The controversial Longhorn Network kicked off Friday on the campus of the University of Texas at Austin as thousands of fans joined the ESPN College GameDay crew for the highly anticipated debut. Setup began in the middle of the week around the Littlefield Fountain/South Mall area of the UT campus and filming commenced Friday evening at 6:00 P.M., with students and fans convening hours prior to the event. The atmosphere was inspiring, and as corny as it may sound, uplifting – which is exactly what the university and its students are seeking, following a embarrassing and morale-depleting 5-7 season.

However, the love for the new multi-million dollar network doesn’t extend much further than the city limits of Austin, Texas. Most certainly, the new network isn’t welcomed with open arms in cities such as Lubbock and College Station, among others.
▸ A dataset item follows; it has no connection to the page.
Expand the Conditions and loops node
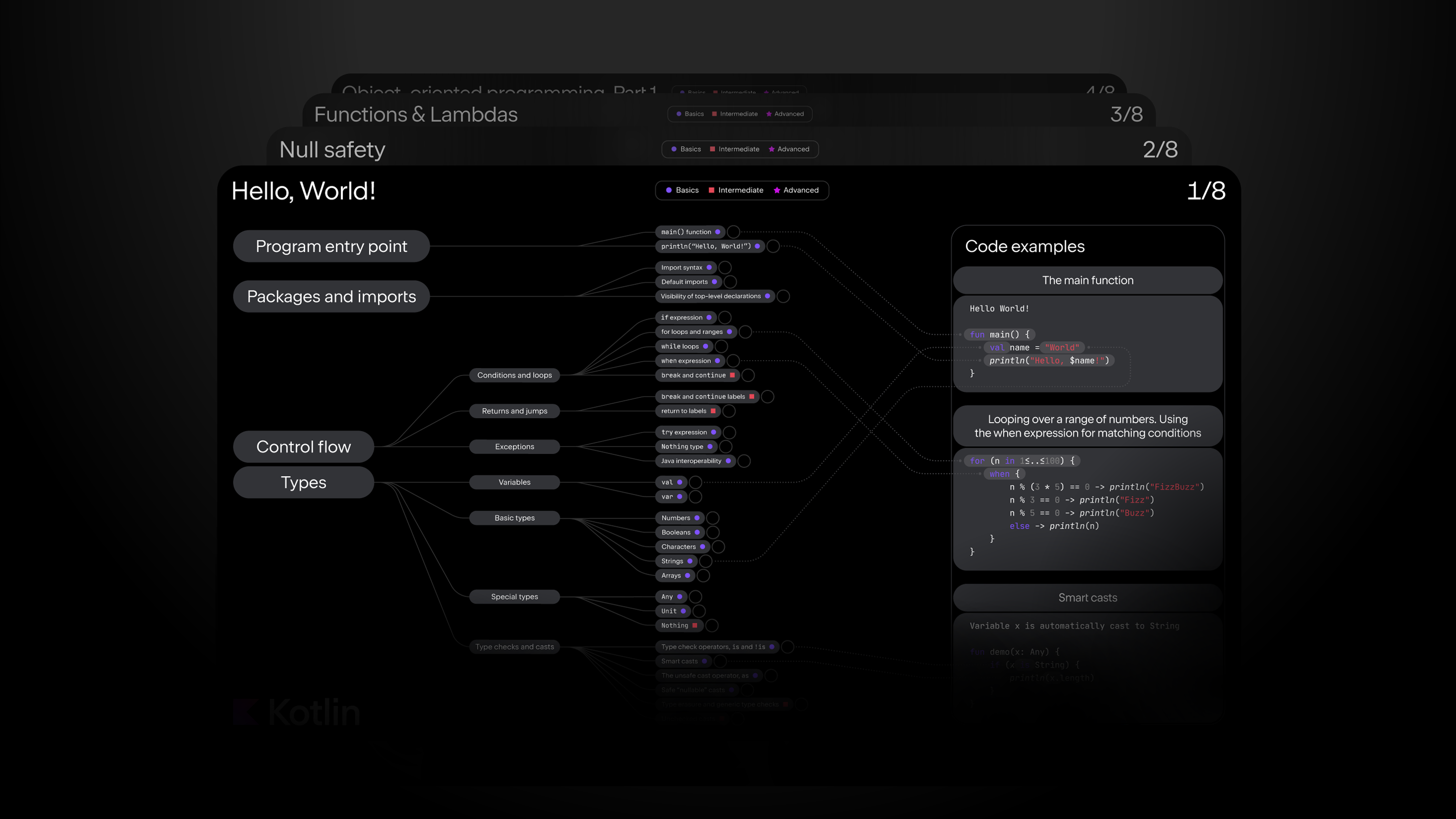The image size is (1456, 819). 514,375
In fact, it seems to be the primary factor behind reports of Texas A&M considering jumping ship and joining the SEC. The school’s athletic director, Bill Byrne, has openly expressed concern about the new Longhorn Network and its potentially harmful affect on his program, as well as the Big 12 Conference.

“I have continued to have concerns about the Longhorn Network since the original announcement by ESPN and Texas,” Byrne said. “Since last summer, the Big 12 member institutions have committed to work together in a spirit of unity and equality. Recent news reports concerning this network; however, have created a considerable amount of uncertainty.”
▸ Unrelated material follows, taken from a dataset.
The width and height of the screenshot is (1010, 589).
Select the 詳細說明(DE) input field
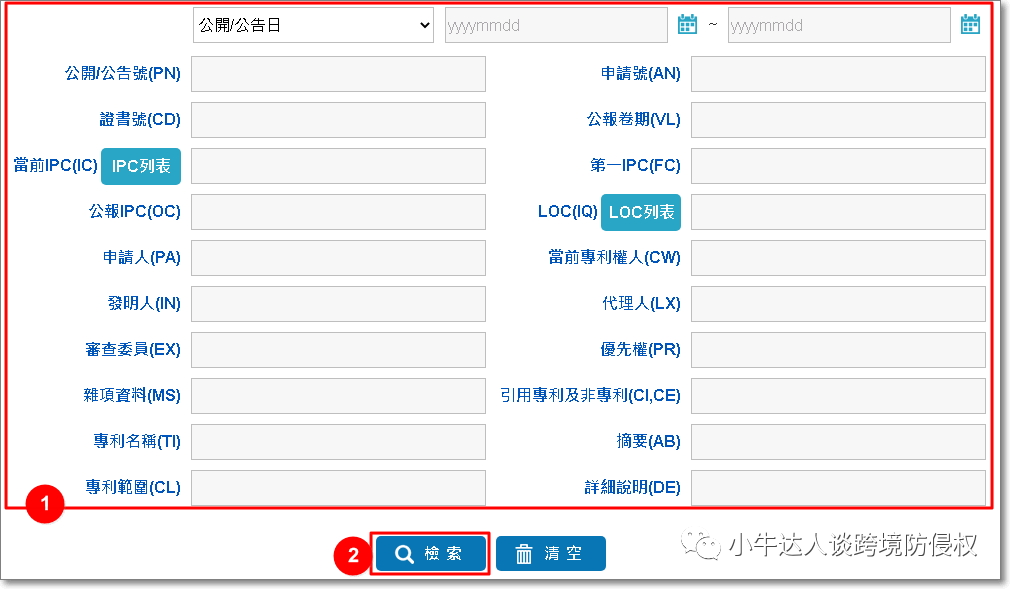point(838,488)
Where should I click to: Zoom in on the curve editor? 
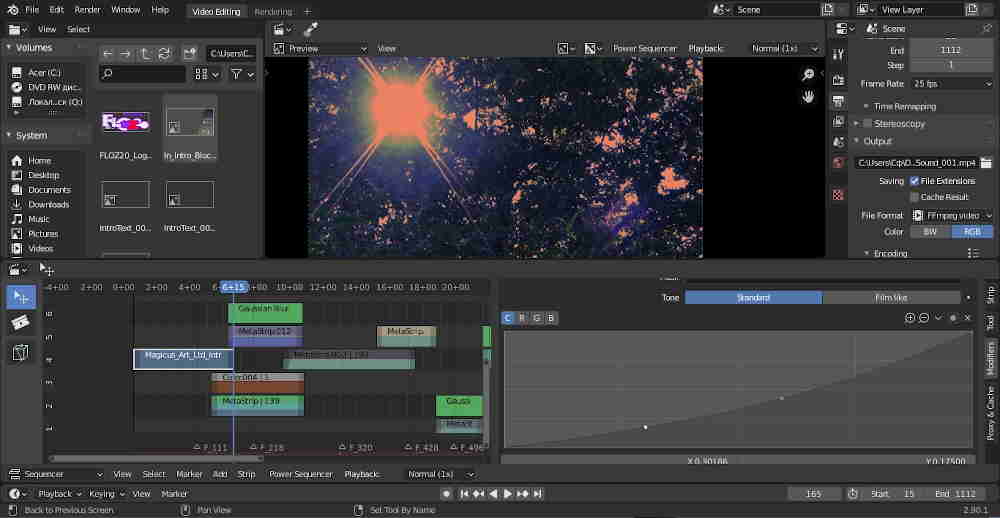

These questions concerning “equality” and “unity” come after the network’s original plan to broadcast two live Longhorn football games, as well as high school football games in which Texas’ recruits would be showcased. It didn’t take long for schools in the Big 12 to express worries that The Longhorn Network is, essentially, an unfair recruiting advantage that jeopardizes the stability of the already teetering conference – and with Colorado and Nebraska already bolting to other conferences, it was a legitimate concern. The NCAA has since ruled out the possibility of any conference or school affiliated networks broadcasting high school football games.

Nonetheless, hate it or love it, denying the rationale behind Texas’ new network is impossible. The move makes perfect sense for the university, and other Big 12 coaches believe the controversy surrounding The Longhorn Network should be squashed.
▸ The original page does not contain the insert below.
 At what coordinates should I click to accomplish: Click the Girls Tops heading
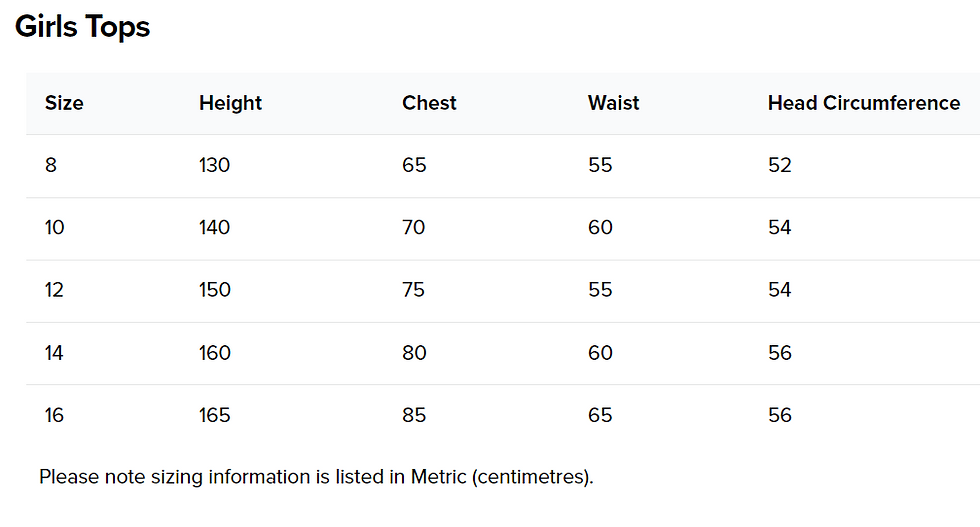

“I don’t know if it was good, bad or indifferent, said Texas Tech Head football Coach Tommy Tubberville. “I don’t think it’s an advantage one way or another to be honest with you because I don’t think anybody in this country is able to really sell a network nationally. You might be able to sell it within the state. Texas obviously has a lot of pull . . . I guess it’s an advantage, obviously for money. But other than that, I don’t really see it making any difference whether you have one or not.

Money-wise, there’s no question. The network looks to bring in $300 million to the university over the next 20 years. Recruiting-wise? Well, there’s little denying that as well, considering the amount of behind the scenes access that will be granted to the public and potential recruits. Below is a list of the regularly scheduled shows set to be broadcast on the Longhorn Network:

Longhorn Extra – Essentially, Texas’ own mini version of SportsCenter
Texas GameDay – A live, 2-hour football pregame show
Texas GameDay Final – A live football postgame show
Rewind with Mack Brown – A look back into the previous weekend’s matchup, with Mack Brown. To air each Monday.
Game Plan with Mack Brown – An in-depth look into the upcoming Saturday matchup with – you guessed it – Mack Brown. To air each Thursday.
Texas All Access – A behind-the-scenes access show, looking into the UT football program
Texas Football Practice – Access into Longhorn football practices, Tuesday through Thursday
Mack Brown Radio Show – A television broadcast of Mack Brown’s weekly radio show
Texas Football Encore – A replay of the previous weekend’s game.
Texas Football Overdrive – An “enhanced re-air featuring interviews, sound and analysis”

It seems the only remaining task is to make the network readily available to the public. It’s laughable that no contracts have been inked with any major cable television providers, yet the debut has come and gone. With that being said, it’s not too difficult to realize that the target date wasn’t necessarily August 26, but instead September 3: the Longhorn’s football season opener against Rice. You can bet a deal will be in place by then with Time Warner Cable, AT&T and/or Grande Communications.